How we compute the AI Score
The AI Score is a synthetic assessment of a player's quality across 7 dimensions (technical, physical, mental, tactical, potential, durability, consistency), expressed on a 0 to 100 scale, with a confidence band.
Inputs
For each player we collect: season statistics (goals, assists, minutes, cards), match-by-match statistics (per-match rating, shots, passes, tackles), injury history, declared role and effective role from lineups, recent transfers, and football-relevant news.
Model
The structured data is composed into a prompt and passed to a Large Language Model (Claude from Anthropic in production, Ollama locally as fallback). The model returns a score for each of the 7 dimensions and a confidence score that measures how solid the data foundation is.
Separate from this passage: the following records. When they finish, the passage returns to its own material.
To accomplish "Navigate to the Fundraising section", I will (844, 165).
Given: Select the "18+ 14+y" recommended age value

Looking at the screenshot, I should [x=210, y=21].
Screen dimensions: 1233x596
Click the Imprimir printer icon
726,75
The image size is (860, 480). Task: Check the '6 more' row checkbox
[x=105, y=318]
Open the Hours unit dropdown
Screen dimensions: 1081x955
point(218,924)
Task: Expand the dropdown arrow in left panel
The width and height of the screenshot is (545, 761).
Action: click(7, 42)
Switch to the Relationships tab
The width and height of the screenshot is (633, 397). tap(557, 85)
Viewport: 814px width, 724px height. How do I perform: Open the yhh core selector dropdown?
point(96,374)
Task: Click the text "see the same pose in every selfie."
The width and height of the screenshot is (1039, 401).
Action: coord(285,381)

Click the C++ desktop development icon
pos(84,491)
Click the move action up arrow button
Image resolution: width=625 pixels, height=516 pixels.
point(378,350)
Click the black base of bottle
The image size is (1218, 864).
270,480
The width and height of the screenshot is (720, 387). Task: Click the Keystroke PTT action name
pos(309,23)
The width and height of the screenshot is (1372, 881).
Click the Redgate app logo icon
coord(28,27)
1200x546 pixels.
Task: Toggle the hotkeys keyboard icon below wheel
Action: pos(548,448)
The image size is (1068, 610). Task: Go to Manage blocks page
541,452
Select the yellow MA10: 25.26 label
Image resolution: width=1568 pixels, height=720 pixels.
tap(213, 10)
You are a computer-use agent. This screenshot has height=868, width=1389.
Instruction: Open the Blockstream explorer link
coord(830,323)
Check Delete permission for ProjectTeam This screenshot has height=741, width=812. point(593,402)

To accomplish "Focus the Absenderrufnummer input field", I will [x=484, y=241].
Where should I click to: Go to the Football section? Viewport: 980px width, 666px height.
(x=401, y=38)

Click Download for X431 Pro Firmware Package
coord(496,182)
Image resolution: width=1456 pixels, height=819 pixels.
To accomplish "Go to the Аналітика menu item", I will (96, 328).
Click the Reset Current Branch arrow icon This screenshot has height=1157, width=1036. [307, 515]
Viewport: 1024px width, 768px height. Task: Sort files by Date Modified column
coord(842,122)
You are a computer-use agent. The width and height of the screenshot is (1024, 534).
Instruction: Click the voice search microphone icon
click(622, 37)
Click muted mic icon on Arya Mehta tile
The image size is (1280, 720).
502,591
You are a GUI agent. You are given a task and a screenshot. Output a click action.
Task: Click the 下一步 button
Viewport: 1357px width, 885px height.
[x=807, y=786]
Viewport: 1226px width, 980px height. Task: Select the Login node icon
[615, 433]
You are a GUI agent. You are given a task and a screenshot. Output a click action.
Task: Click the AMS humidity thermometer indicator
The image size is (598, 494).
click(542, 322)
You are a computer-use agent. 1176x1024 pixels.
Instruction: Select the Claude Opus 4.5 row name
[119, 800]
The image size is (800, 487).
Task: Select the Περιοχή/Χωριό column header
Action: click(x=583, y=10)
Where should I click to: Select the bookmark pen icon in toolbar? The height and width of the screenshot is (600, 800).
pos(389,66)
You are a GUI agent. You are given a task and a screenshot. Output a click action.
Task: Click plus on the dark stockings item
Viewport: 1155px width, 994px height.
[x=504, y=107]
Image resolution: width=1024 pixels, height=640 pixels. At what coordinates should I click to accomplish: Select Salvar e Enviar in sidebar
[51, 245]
Responses are validated via JSON Schema; out-of-range values are discarded.
Confidence band
Players with few recent matches, missing data, or very recent transfers receive a lower confidence score. Below a minimum threshold the score is not displayed, to avoid suggesting a precision we can't guarantee.
What the AI Score is NOT
It is not a prediction of future performance: it summarises observed performance and structural signals at compute time. It does not replace a scout's judgement. It is not optimised for fantasy football (a separate calculation handles league-specific bonuses). It is not betting advice.
When we recompute
Scores are recomputed nightly after the day's stats refresh. Players inactive for over 30 days are skipped to avoid wasting API quota.
Methodology version: v1, last updated April 2026. Any formula change will be flagged here.